Douleurs chroniques et émotions – Bibliothérapie & Vidéo
Le professeur Anne-Françoise Allaz nous invite à intégrer les émotions dans le traitement de la douleur chronique.
La Professeur Anne-Françoise Allaz est membre de l’Académie de médecine suisse et du conseil de l’Association européenne de médecine psychosomatique (EAPM). Cette spécialiste propose un ouvrage : « Douleurs et émotions ». Ce livre est paru en 2021par les éditions VIGOT.
« La compréhension et les traitements de la douleur ont beaucoup progressé au cours des trois dernières décennies.

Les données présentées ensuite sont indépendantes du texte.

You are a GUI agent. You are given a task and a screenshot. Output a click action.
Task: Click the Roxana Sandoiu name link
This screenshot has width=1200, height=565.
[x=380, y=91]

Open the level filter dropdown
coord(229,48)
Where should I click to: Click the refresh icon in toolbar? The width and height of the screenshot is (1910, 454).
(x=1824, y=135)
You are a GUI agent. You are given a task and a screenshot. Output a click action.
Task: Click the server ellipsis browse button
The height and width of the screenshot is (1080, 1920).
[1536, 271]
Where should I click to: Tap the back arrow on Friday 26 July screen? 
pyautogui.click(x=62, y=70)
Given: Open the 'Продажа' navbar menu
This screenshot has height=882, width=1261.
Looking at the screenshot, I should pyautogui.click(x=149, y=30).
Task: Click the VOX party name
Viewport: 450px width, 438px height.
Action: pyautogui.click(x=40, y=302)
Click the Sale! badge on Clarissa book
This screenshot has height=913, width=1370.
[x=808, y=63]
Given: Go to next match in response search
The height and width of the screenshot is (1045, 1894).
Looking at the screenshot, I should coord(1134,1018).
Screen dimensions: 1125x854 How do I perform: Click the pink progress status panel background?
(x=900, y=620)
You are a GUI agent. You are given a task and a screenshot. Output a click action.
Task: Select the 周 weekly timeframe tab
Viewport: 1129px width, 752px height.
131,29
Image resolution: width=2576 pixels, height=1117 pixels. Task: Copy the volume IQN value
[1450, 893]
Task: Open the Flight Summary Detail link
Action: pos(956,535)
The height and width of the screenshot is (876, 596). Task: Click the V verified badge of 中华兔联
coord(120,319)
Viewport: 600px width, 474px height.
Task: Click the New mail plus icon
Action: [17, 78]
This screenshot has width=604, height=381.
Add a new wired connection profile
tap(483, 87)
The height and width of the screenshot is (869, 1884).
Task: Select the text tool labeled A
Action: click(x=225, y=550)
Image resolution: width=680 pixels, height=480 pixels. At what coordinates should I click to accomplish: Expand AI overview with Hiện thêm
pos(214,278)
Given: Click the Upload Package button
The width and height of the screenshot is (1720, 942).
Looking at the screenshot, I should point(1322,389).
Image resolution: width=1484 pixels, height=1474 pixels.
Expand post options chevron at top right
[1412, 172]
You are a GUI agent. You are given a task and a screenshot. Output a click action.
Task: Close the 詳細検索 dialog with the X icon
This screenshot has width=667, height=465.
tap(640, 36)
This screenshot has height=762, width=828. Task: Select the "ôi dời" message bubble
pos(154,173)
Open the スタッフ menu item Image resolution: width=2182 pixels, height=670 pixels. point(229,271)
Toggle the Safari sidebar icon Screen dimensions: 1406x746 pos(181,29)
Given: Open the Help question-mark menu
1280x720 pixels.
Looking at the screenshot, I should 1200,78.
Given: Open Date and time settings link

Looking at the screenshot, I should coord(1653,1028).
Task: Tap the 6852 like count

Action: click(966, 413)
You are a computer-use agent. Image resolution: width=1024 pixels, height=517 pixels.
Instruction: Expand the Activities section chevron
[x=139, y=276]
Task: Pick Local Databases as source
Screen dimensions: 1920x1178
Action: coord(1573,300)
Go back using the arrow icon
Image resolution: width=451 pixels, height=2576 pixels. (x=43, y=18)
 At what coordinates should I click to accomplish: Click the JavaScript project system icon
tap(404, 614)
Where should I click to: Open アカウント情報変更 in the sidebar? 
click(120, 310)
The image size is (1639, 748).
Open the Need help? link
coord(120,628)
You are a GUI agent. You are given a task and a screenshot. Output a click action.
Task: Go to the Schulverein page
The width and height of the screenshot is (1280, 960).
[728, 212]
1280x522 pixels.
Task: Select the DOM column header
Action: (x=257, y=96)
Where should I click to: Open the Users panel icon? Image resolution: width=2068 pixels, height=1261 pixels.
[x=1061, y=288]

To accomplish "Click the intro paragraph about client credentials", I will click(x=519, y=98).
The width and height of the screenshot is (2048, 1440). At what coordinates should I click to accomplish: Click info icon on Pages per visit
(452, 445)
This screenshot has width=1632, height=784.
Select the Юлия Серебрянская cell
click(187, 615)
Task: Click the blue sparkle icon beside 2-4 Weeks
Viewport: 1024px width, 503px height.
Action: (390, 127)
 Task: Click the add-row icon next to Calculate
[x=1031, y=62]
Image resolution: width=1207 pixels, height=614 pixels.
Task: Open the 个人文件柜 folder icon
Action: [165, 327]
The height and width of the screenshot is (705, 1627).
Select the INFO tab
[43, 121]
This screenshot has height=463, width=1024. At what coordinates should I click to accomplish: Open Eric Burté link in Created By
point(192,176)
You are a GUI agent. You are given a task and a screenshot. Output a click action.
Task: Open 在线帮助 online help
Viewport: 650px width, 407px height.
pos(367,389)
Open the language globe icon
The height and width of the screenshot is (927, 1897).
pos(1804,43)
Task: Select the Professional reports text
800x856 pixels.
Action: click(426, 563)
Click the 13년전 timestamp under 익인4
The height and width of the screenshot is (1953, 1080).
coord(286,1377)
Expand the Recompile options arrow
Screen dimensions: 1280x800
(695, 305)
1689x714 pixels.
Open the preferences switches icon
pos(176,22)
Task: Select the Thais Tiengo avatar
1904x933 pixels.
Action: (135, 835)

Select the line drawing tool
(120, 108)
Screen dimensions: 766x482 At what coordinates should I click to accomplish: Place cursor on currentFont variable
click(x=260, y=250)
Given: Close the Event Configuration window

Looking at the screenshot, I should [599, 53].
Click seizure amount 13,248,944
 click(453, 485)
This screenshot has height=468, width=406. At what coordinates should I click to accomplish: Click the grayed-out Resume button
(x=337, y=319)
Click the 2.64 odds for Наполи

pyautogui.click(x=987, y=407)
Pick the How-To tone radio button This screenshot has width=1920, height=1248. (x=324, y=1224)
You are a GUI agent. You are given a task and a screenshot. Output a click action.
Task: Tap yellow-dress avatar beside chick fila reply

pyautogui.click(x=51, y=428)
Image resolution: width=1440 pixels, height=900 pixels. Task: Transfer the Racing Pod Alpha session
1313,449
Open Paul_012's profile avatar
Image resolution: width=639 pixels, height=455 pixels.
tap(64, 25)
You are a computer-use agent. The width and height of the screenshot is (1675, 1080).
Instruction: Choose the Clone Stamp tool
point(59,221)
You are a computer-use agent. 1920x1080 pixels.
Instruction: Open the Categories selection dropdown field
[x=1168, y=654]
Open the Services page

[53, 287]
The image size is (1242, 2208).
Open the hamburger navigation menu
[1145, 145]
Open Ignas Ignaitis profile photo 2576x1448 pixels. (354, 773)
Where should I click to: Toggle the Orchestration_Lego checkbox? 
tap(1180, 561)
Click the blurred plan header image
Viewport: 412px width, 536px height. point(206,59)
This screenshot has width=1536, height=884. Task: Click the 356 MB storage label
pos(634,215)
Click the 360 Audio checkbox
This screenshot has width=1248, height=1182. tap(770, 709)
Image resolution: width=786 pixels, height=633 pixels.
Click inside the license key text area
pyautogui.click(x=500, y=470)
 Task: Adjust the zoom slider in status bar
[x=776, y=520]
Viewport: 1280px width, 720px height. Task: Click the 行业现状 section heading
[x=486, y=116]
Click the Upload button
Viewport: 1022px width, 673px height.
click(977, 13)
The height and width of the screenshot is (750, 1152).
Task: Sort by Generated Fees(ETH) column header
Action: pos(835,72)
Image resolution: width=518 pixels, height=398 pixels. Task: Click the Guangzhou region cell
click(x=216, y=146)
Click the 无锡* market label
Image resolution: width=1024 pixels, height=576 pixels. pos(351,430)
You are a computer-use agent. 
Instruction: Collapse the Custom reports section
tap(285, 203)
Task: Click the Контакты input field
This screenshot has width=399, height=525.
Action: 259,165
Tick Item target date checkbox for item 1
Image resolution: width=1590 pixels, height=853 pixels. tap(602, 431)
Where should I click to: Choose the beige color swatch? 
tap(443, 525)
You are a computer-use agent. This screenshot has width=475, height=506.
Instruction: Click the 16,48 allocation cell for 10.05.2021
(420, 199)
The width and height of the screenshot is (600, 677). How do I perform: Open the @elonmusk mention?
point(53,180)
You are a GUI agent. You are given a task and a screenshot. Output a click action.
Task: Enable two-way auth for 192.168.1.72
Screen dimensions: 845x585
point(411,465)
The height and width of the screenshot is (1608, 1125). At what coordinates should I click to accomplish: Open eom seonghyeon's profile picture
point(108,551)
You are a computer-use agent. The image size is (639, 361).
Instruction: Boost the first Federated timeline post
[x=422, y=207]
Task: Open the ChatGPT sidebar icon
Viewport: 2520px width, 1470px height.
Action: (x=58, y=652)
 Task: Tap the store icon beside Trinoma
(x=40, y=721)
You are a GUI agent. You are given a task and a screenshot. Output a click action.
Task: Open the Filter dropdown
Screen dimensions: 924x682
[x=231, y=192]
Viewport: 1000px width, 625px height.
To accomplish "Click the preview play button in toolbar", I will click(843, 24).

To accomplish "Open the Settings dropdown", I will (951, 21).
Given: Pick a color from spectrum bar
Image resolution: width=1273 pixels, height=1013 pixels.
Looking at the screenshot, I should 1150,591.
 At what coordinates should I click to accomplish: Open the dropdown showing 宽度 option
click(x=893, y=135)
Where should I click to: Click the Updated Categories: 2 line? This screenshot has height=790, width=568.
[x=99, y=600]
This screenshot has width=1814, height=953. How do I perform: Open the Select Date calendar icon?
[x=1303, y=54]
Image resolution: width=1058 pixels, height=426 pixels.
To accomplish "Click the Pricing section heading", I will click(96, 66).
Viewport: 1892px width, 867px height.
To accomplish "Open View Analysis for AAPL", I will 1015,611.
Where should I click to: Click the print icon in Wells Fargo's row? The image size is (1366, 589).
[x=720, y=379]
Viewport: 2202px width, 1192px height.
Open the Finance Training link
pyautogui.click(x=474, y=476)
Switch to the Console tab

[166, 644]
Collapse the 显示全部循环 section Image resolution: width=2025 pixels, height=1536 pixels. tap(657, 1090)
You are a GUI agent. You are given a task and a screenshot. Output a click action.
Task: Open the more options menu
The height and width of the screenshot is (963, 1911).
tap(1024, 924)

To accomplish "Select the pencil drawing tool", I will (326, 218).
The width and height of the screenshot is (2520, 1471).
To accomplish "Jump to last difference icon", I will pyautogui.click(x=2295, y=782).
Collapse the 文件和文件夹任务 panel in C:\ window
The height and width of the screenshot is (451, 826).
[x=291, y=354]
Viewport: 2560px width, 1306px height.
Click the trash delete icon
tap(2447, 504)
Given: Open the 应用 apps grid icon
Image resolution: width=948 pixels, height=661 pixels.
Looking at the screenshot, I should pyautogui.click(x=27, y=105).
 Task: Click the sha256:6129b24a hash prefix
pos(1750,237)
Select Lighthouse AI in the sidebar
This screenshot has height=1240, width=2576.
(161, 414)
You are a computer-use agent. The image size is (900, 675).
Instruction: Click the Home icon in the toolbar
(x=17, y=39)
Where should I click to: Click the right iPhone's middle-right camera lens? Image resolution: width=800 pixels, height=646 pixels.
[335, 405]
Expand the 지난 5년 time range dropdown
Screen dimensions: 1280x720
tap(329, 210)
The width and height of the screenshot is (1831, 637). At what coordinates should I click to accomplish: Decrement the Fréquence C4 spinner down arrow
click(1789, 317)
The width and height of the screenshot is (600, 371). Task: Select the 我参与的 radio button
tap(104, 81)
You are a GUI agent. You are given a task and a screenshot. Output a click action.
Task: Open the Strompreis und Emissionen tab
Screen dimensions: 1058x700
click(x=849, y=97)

En particulier, la reconnaissance et la prise en considération de sa complexité ont ouvert des possibilités jusque-là méconnues pour mieux la soulager.
Ce livre se compose de trois parties au cheminement progressif :
- La première partie du livre consiste en une présentation détaillée des connaissances contemporaines dans les domaines de la douleur, des émotions et de leurs liens étroits.
- Les particularités des douleurs chroniques sont abordées dans la deuxième partie. Elles sont décrites en détail et l’autrice explique lesquelles d’entre elles sont réversibles.
- La dernière partie, plus pratique, insiste notamment sur l’importance de l’écoute et de l’empathie de la part des proches et des soignants. »
Voici un lien vers sa conférence « Douleurs chroniques : des neurosciences aux émotions » (2022).
Voici quelques notes issues de la conférence :
La douleur implique une lecture sensorielle ET émotionnelle. Tout signal de la douleur sera analysé sur le plan cognitif, affectif et motivationnel. La douleur est donc toujours comprise dans cette double valence. Les neurosciences l’ont parfaitement confirmé.
Nous avons de nombreuses possibilités d’activer les circuits inhibiteurs descendants comme le la distraction, l’anticipation positive, l’auto-hypnose, la sensation de pression que l’on peut appliquer, etc.
La douleur chronique implique le phénomène de « sensibilisation centrale » soit une imprégnation des circuits douloureux par un excès de douleur ou par des événements émotionnels. Le Professeur Anne-Françoise Allaz nous permet de mieux comprendre le phénomène de sensibilisation centrale. C’est comme si vous mettiez votre pouce dans de la pâte à modeler. Cette trace est ce que l’on appelle la « sensibilisation centrale ». Il s’agit d’une sorte d’abaissement des seuils de la douleur, une dérégulation des circuits inhibiteurs. La personne se retrouve alors dans une situation où toute sensation peut être perçue comme douloureuse. Nous sommes dans un système nerveux qui est sous alarme maximale. « Pensez aux alarmes des voitures qui se mettent à sonner quant il y a beaucoup de vent. »
L’anxiété est l’un des affects souvent associés à la douleur. L’anxiété génère une hypervigileance aux sensations. Cela peut aboutir à une kisésiophobie soit un évitement de toute mise en mouvement de peur de générer ou d’alimenter la douleur.
La dépression est très souvent associée à la douleur. Le fait d’avoir des affects dépressifs rend vulnérable à la douleur et la douleur peut rendre dépressif. 20 à 50% des personnes souffrant de douleur chronique sont déprimés. Les affects dépressifs abaissent le seuil de la douleur.
Les traumatismes infantiles, maltraitance, abus, abandon, négligences infantiles peuvent créer une vulnérabilité à la douleur. Ils laissent des traces dans cette pâte à modeler du circuit douloureux. Le Professeur Allaz relève que ces traumatismes :
- Ont un effet de résonnance lors d’un nouveau traumatisme, même mineur ;
- Créent une empreinte, un souvenir, dont la mémoire est désorganisée, fragmentée, parcellaire, faite d’émotions et de sensations physiques. Cela peut être tellement parcellaire que le traumatisme peut être connu du corps mais plus de l’esprit de la personne.
- Bien souvent la plainte est présentée par le biais de la douleur corporelle plutôt que du souvenir traumatique. Le souvenir traumatique n’accède pas facilement à la conscience.
Le Dr Allaz nous invite à considérer les douleurs chroniques comme un problème en soit et non pas seulement comme un simple signal d’alarme de quelque chose qui serait persistant. Il faut partir de l’idée de facteurs de maintien complexes. Les facteurs émotionnels sont des facteurs extrêmement importants. Il y a lieu de retravailler l’empreinte du pouce. Ce remodelage passe par la prise en compte des dimensions émotionnelles et des dimensions historiques personnelles.
C’est une histoire individuelle. Chaque personne a sa douleur et son histoire avec la douleur. Il est fondamental de pouvoir accueillir, accepter la douleur. Il est important d’avoir la meilleure qualité de vie possible malgré les douleurs.
Prendre en considération l’aspect émotionnel permet d’activer de nombreuses ressources qui permettent d’aller mieux.